— 読解用本文 —
▼▼▼
1.「目線を上げる」(旅行市場の概観、インバウンドの取り込み)
2.「競争力の向上」(国内外のデスティネーションと戦うために必要なこと、物見遊山の一回限りの観光から、リピーター獲得戦略へのシフト)
3.「総力戦のための体制づくり」(地域経営の観点、強みを磨くための連携)
1時間にわたる講演では、最新のデータの分析に基づき、矢ヶ崎さんが関わったプロジェクトなど、豊富な具体例を織り交ぜながら進行しました。「松島湾エリア」が「エリア一体型観光」で成果を上げるための多くの“ヒント”が示されました。
そのいくつかをご紹介すると・・・
国内の観光地との競争に勝つための「競争力」。不可欠なのは、「初回訪問者に訴求すること」、また「リピーター率を高めること」であるという指摘がありました。
参加者へ「日本三景は、今でもブランドですか?」、「どれくらいのリピーターがいますか?」といった問いかけも。(若い世代では、「日本三景」を知らない人も多いそうです!)
広域連携の先行事例である「海の京都」(京都府)の取り組みや、「旅行に行かない人に訴求する」事例として、キャラクター(カピバラさん)を活用して成功した長野県渋温泉の取り組みなどが紹介されました。
また、「リピーター戦略」の重要性では、「『知ってもらう』という宣伝コストがかからない」、「価格競争の悪循環に陥ることがない」、「家族や友人など、リピーターが『営業』をしてくれる」などのメリットを指摘。
▲▲▲
— 練習問題 —
**A)** 観光講演についての文章のうち、「1.「目線を上げる」(旅行市場の概観、インバウンドの取り込み)」で始まり「知らない人も多いそうです!)」で終わる部分を、そのまま書き写してください。
**B)** 観光講演についての文章を読んで、次の問いに答えてください。
(i) 講演はどれくらいの時間にわたって行われましたか。
(ii) 広域連携の先行事例として紹介された京都府の取り組みは何ですか。
(iii) 長野県渋温泉の取り組みで活用されたキャラクターは何ですか。
**C)** 観光講演についての文章の最後の文のあとから、続きを書いてください。
ここに示すデータは、観光講演についての文章とは関係がありません。

収集データ
▼▼▼
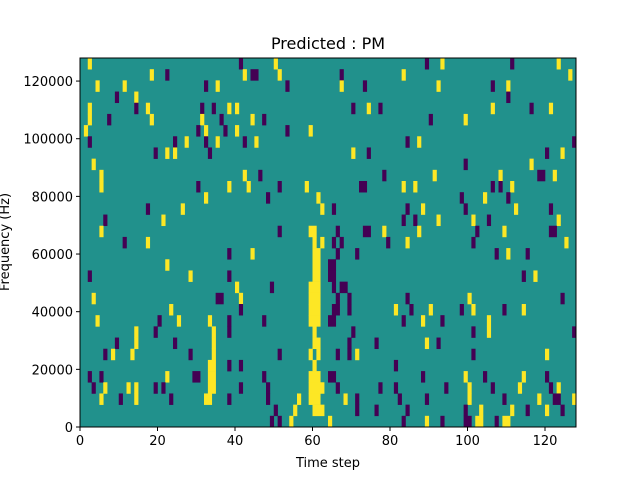 The image size is (640, 480). I want to click on x-axis: 0 20 40 60 80 100 120, so click(316, 438). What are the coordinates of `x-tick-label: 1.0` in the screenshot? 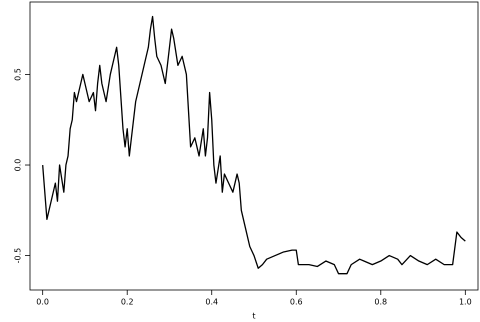 It's located at (466, 302).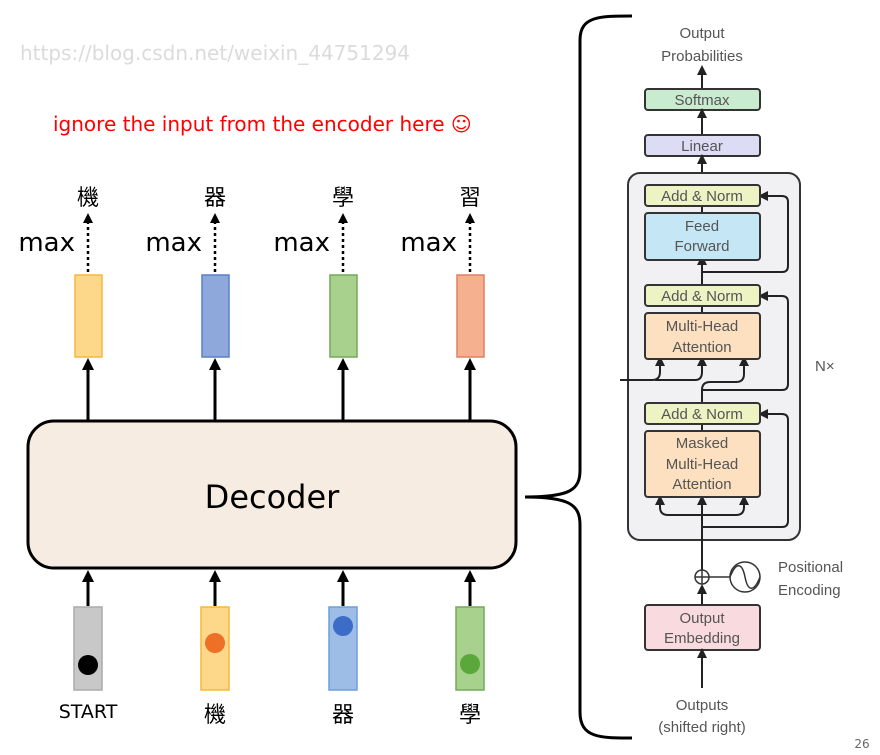 The image size is (880, 755). What do you see at coordinates (702, 706) in the screenshot?
I see `outputs-line1: Outputs` at bounding box center [702, 706].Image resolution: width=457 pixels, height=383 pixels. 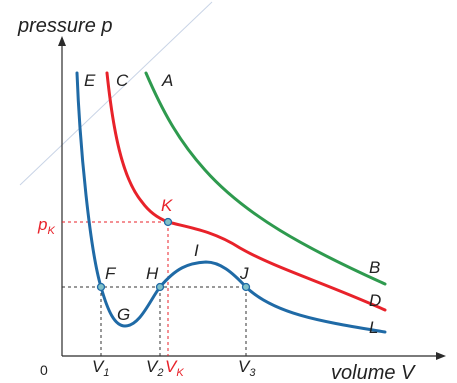 I want to click on point-label-H: H, so click(x=152, y=274). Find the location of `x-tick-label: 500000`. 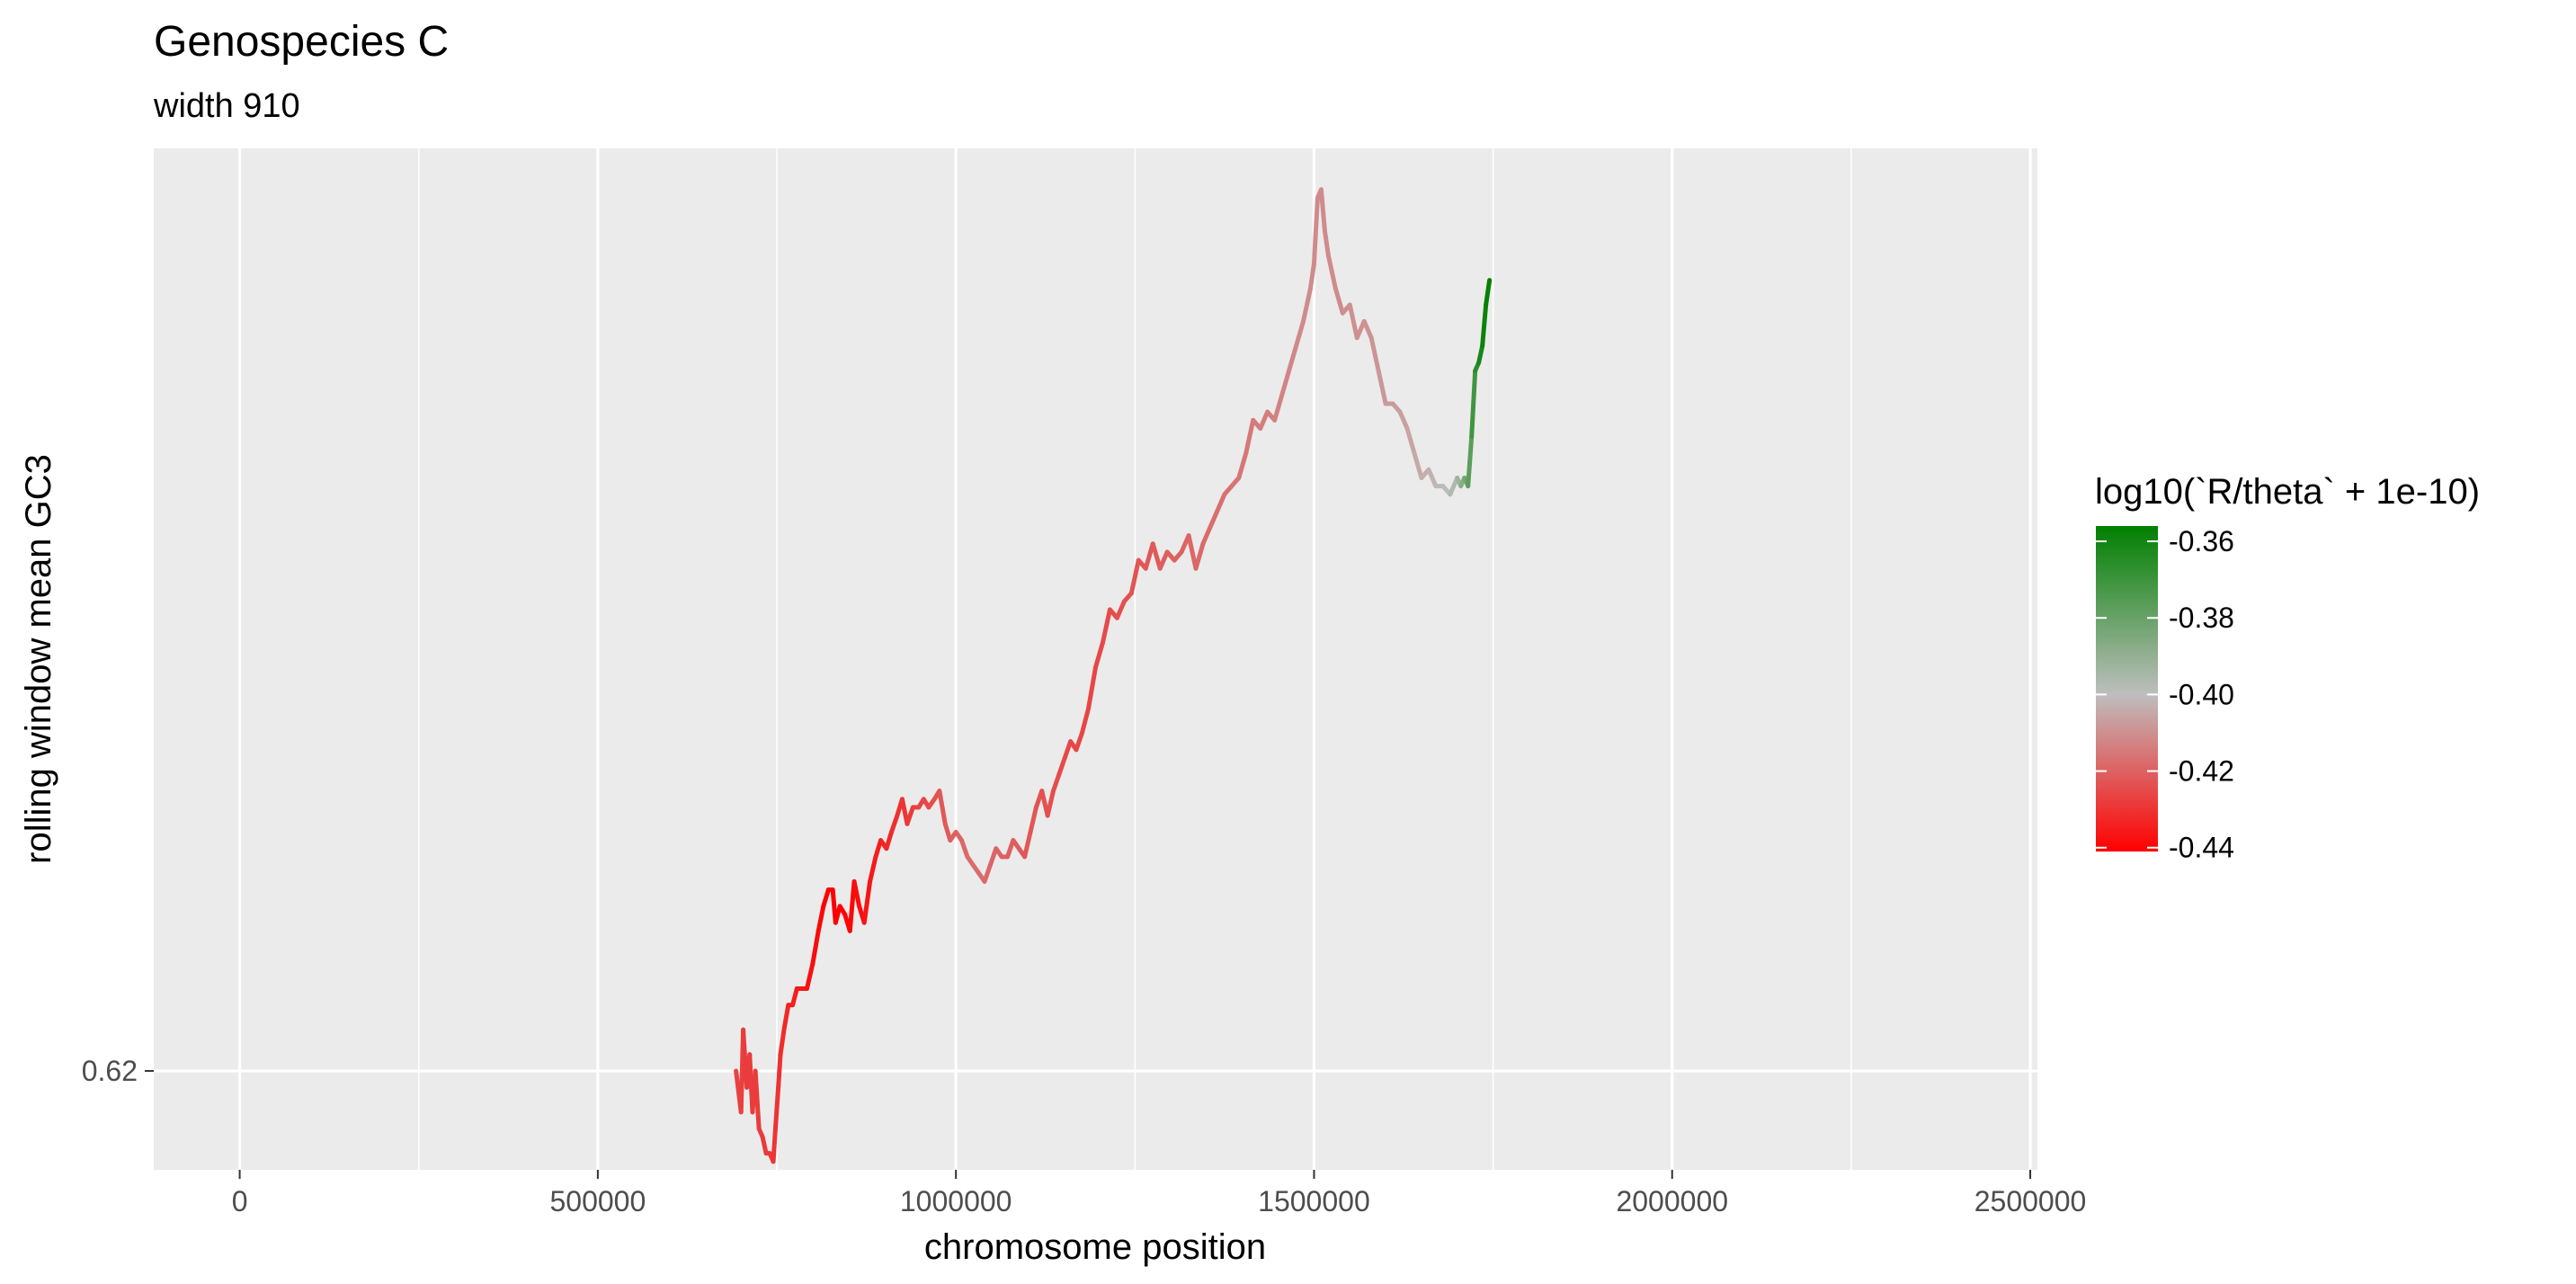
▲▲▲
— 解答 —
**A)**
1.「目線を上げる」(旅行市場の概観、インバウンドの取り込み)
2.「競争力の向上」(国内外のデスティネーションと戦うために必要なこと、物見遊山の一回限りの観光から、リピーター獲得戦略へのシフト)
3.「総力戦のための体制づくり」(地域経営の観点、強みを磨くための連携)
1時間にわたる講演では、最新のデータの分析に基づき、矢ヶ崎さんが関わったプロジェクトなど、豊富な具体例を織り交ぜながら進行しました。「松島湾エリア」が「エリア一体型観光」で成果を上げるための多くの“ヒント”が示されました。
そのいくつかをご紹介すると・・・
国内の観光地との競争に勝つための「競争力」。不可欠なのは、「初回訪問者に訴求すること」、また「リピーター率を高めること」であるという指摘がありました。
参加者へ「日本三景は、今でもブランドですか?」、「どれくらいのリピーターがいますか?」といった問いかけも。(若い世代では、「日本三景」を知らない人も多いそうです!)

**B)**
(i) 1時間です。
(ii) 「海の京都」です。
(iii) カピバラさんです。

**C)**
そのリピーター獲得のためには・・・
「回数が浅い旅行者をリピーター化するには、『満足度』が重要であること」
「地域との接点が少ない、単なる『観光地巡り』のプログラムでは、5年以内のリピート率が低いこと」
「初回の観光客のプログラムに、リピーターとなる『種』を入れること」
「地元の人々との『交流経験』がリピート率を上げる」
「そのためには、『ホスピタリティの向上』が“鍵”であること」
・・・といった、取り組みに必要な心構えも紹介されました。
統計によれば、初回訪問者が「リピーター」となって再び戻ってくる期限は、2年以内(!)。
「早いうちに手を打って2年以内にリピートしてもらうことが重要」だと矢ヶ崎さんは指摘します。
ちなみに、大分県湯布院温泉の場合、6割がリピーター(!)というデータがあります。
基調講演のまとめとして、最後に矢ヶ崎さんが「エリア一体型観光」に重要な3点をまとめました。
◎「一度見たら終わりの景色だけでの集客には限界がある」
⇒新規顧客獲得のプロモーション費用がかかり続ける。
◎「繰り返し来てもらうためには、地域の魅力が重層化した奥深さ(景色×体験)が必要」
⇒松島湾というまとまりのよいエリア内での総力戦の体制作り
そのためには・・・
◎「魅力づくりには、地域の多様な主体の参画が必要」
⇒若者からお年寄りまで、旅行者の目線に立てる人の活動。
基調講演の終了後、引き続き松島湾エリアで活躍する皆さんによるパネルディスカッションが行われました。その模様は、後編でご紹介いたします。
(後編へ続く)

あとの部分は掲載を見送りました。